Word for word, restate the lines from the one holding "You are a GUI" through the last line of the material below, and leave every picture out.

* Supplied entries:
● ● ● ● ●

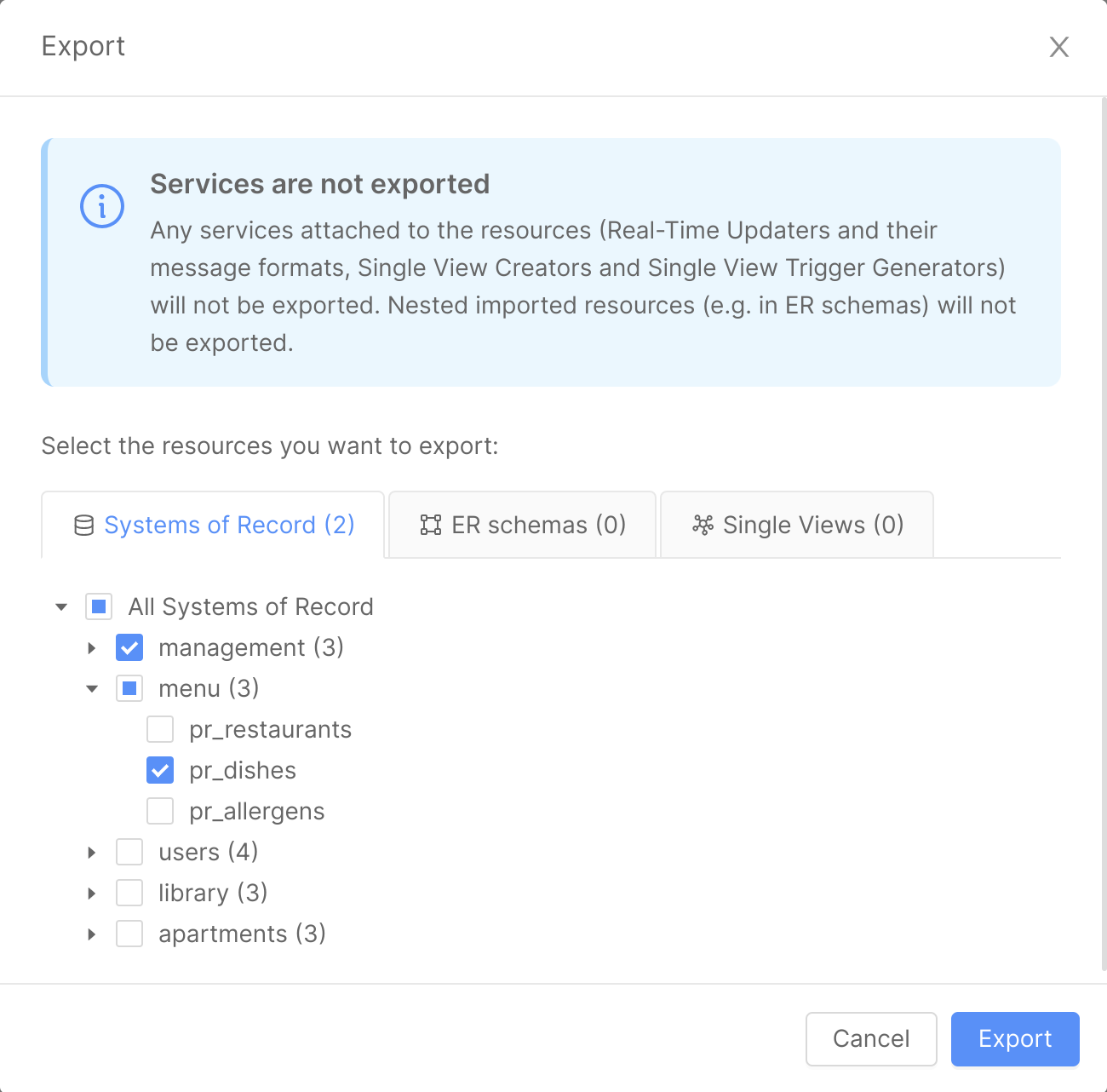Screen dimensions: 1107x1092
Task: Enable the apartments checkbox
Action: pos(129,934)
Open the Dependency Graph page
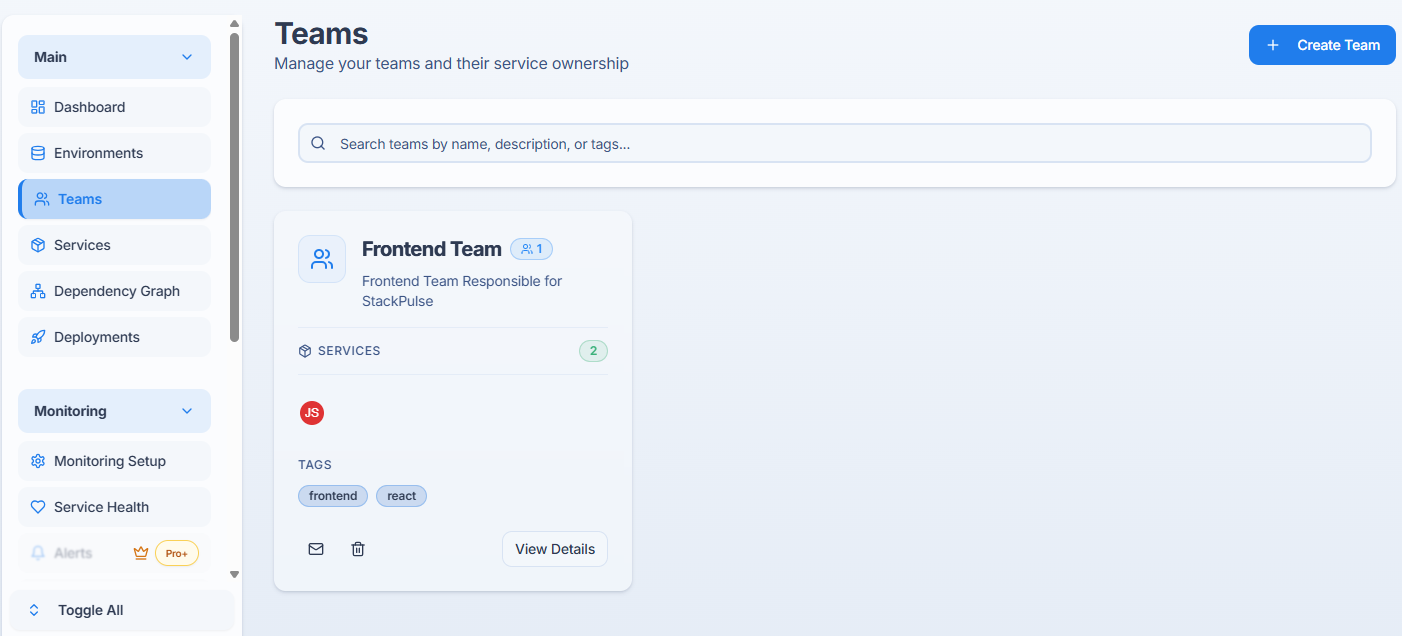This screenshot has width=1402, height=636. (114, 291)
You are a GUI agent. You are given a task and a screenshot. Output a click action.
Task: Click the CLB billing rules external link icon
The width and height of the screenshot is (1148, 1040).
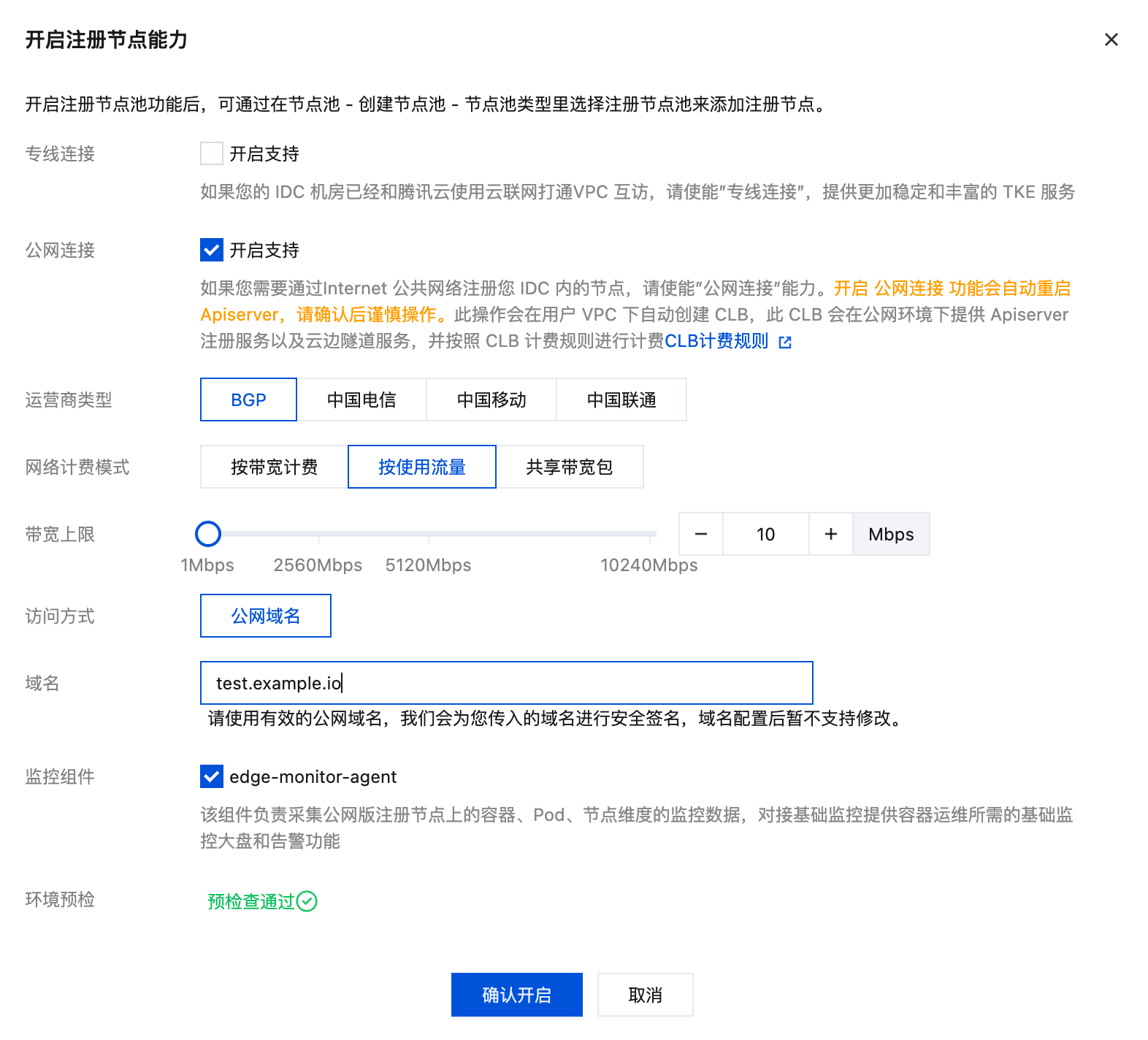785,342
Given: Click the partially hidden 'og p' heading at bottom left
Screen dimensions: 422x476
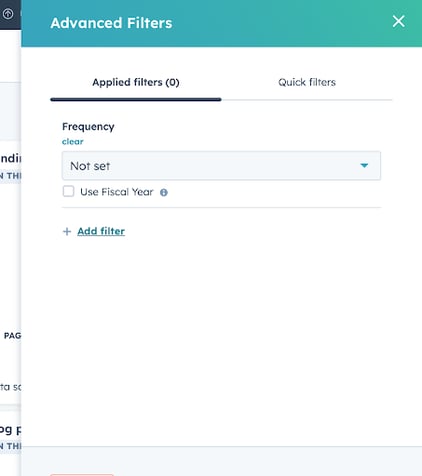Looking at the screenshot, I should coord(10,429).
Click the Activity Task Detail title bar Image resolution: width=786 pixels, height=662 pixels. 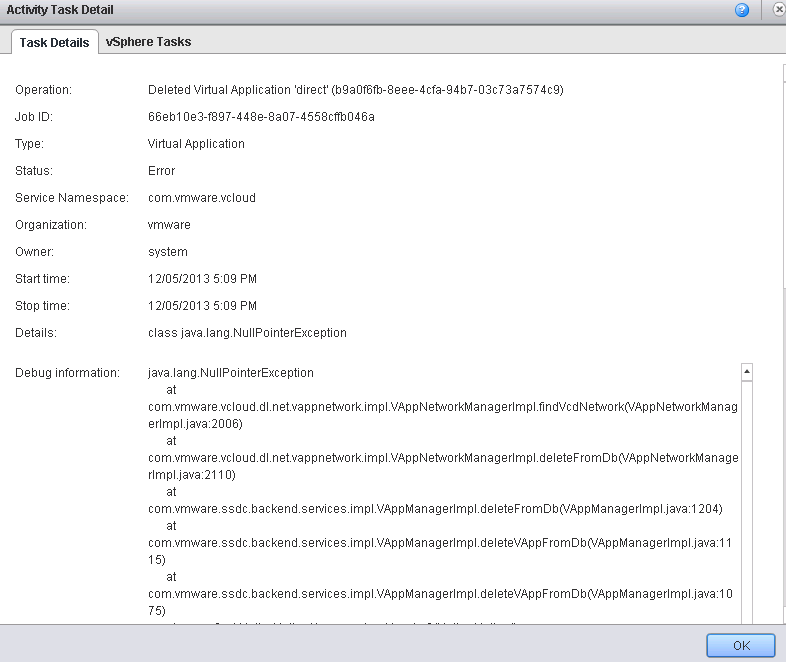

● ● ● ● ●

* Expected answer:
You are a GUI agent. You are given a task and a screenshot. Output a click action.
Task: Click the CLB billing rules external link icon
The width and height of the screenshot is (1148, 1040).
785,342
Given: Click the partially hidden 'og p' heading at bottom left
Screen dimensions: 422x476
Looking at the screenshot, I should coord(10,429).
Click the Activity Task Detail title bar Image resolution: width=786 pixels, height=662 pixels. 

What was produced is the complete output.